In the records below, find the line containing "Publications (1411, 265)", then copy that line and all lines after it, exactly, omitting every picture.

Saved entries
══════════
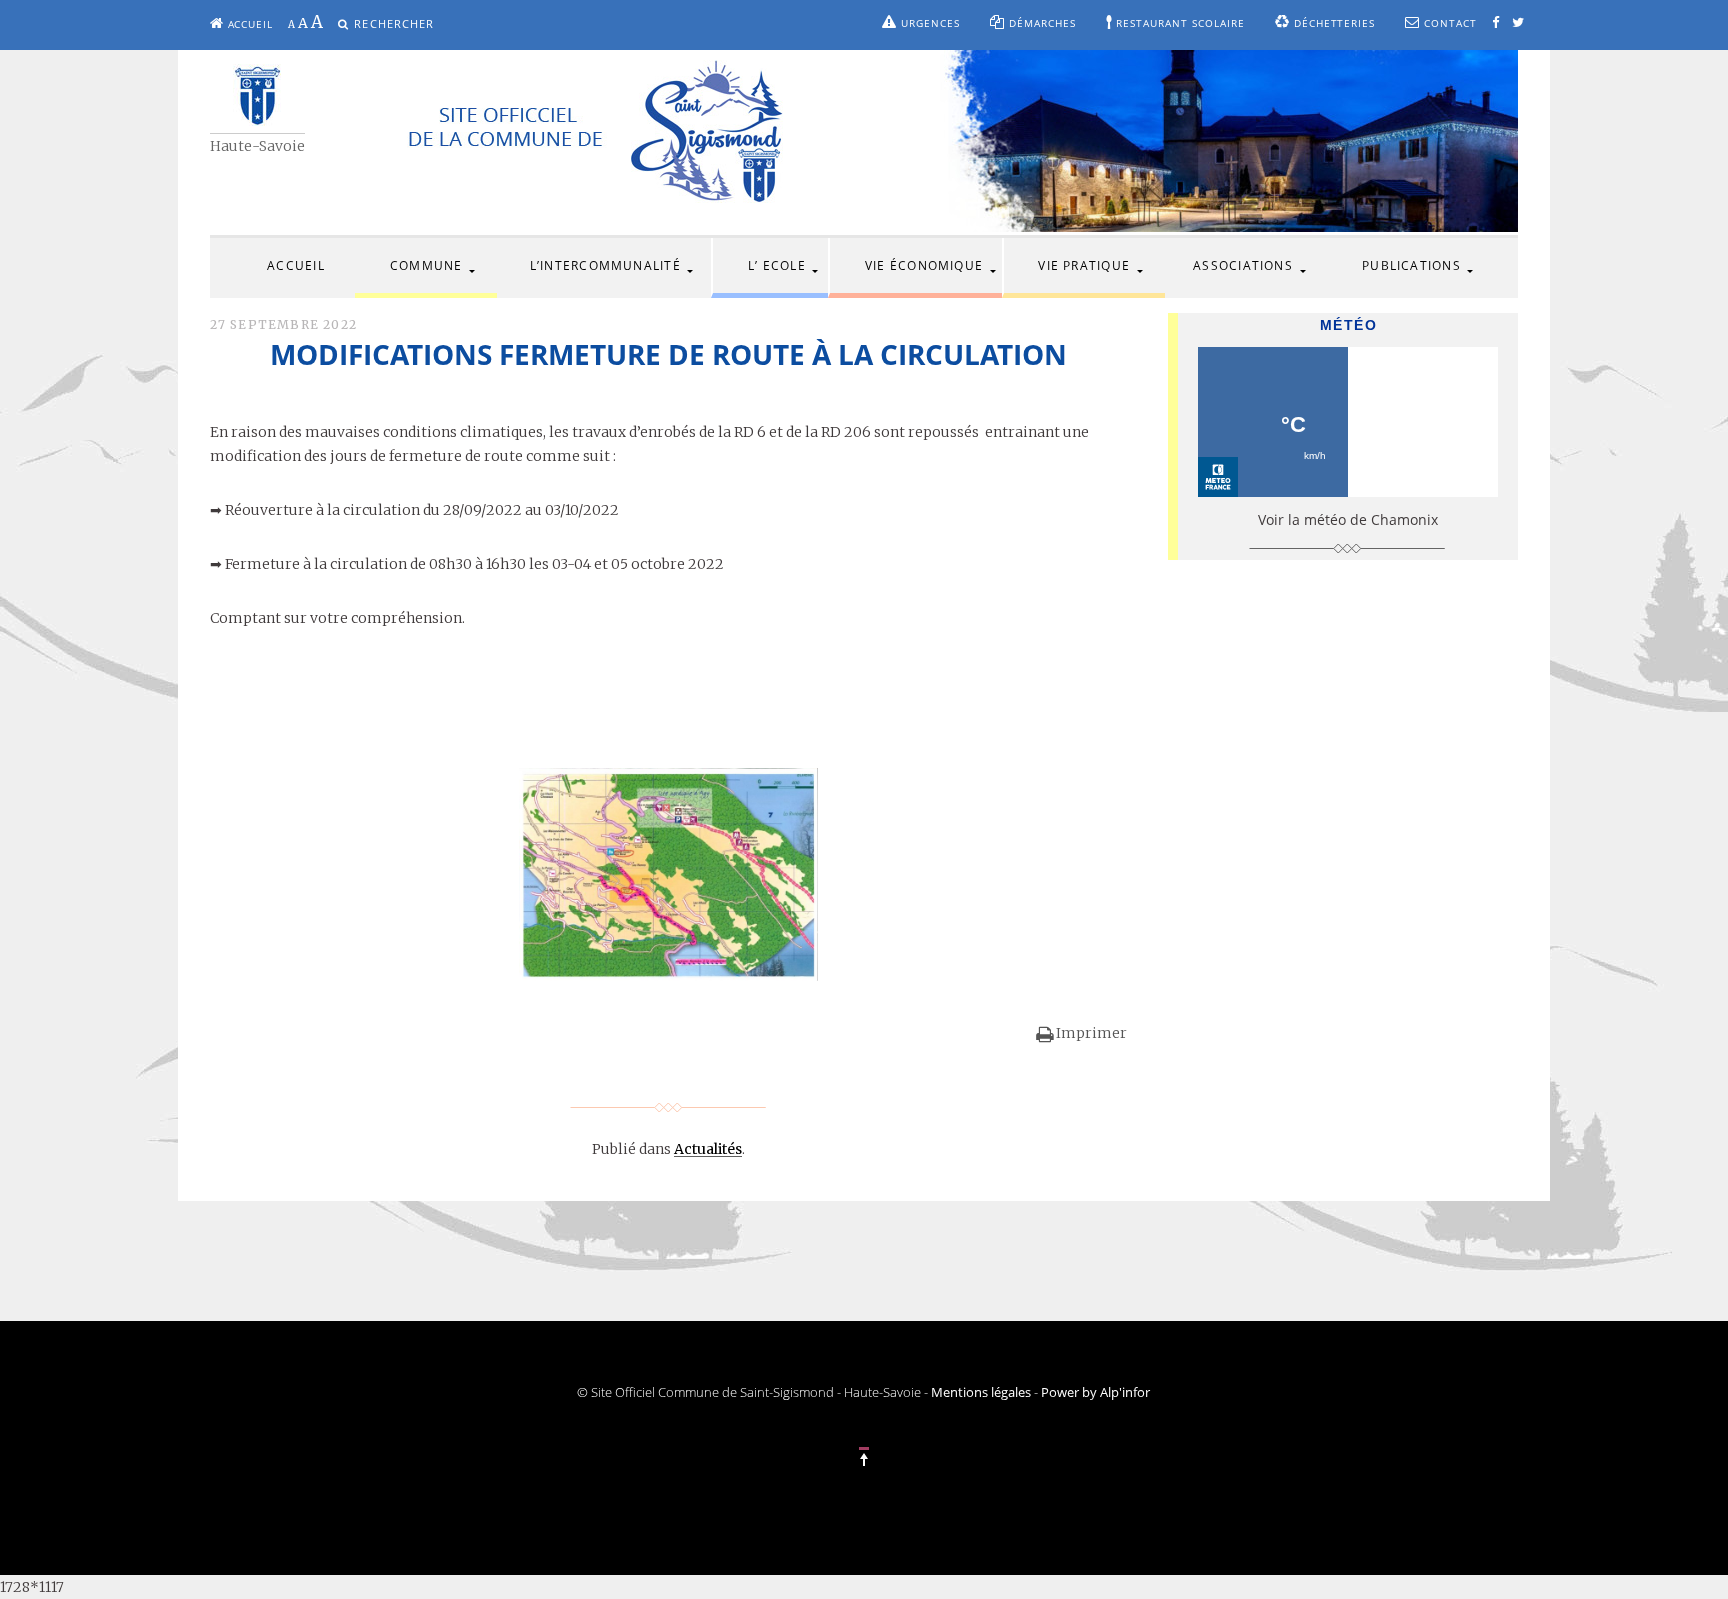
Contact (1448, 23)
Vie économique (924, 265)
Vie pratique (1084, 265)
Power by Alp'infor (1095, 1392)
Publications (1411, 265)
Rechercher (394, 23)
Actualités (708, 1149)
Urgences (928, 23)
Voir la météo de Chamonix (1348, 519)
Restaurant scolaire (1179, 23)
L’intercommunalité (605, 265)
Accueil (249, 24)
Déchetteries (1333, 23)
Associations (1243, 265)
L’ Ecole (777, 265)
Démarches (1040, 23)
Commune (426, 265)
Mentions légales (981, 1392)
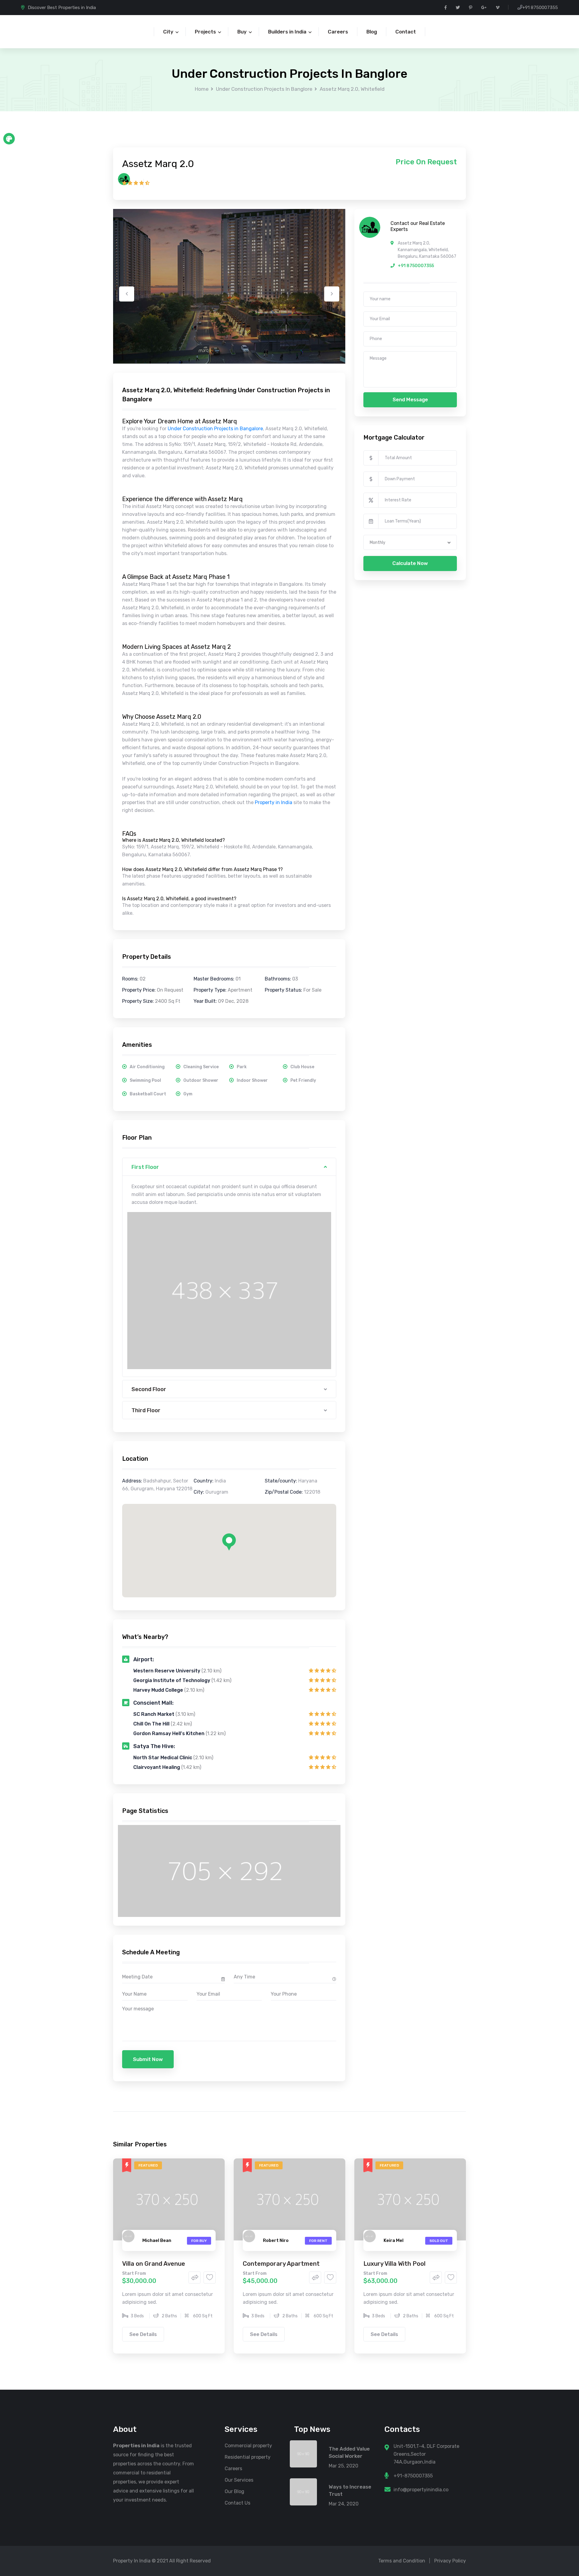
══════════
**Problem solution**
Publications (1411, 265)
Rechercher (394, 23)
Actualités (708, 1149)
Urgences (928, 23)
Voir la météo de Chamonix (1348, 519)
Restaurant scolaire (1179, 23)
L’intercommunalité (605, 265)
Accueil (249, 24)
Déchetteries (1333, 23)
Associations (1243, 265)
L’ Ecole (777, 265)
Démarches (1040, 23)
Commune (426, 265)
Mentions légales (981, 1392)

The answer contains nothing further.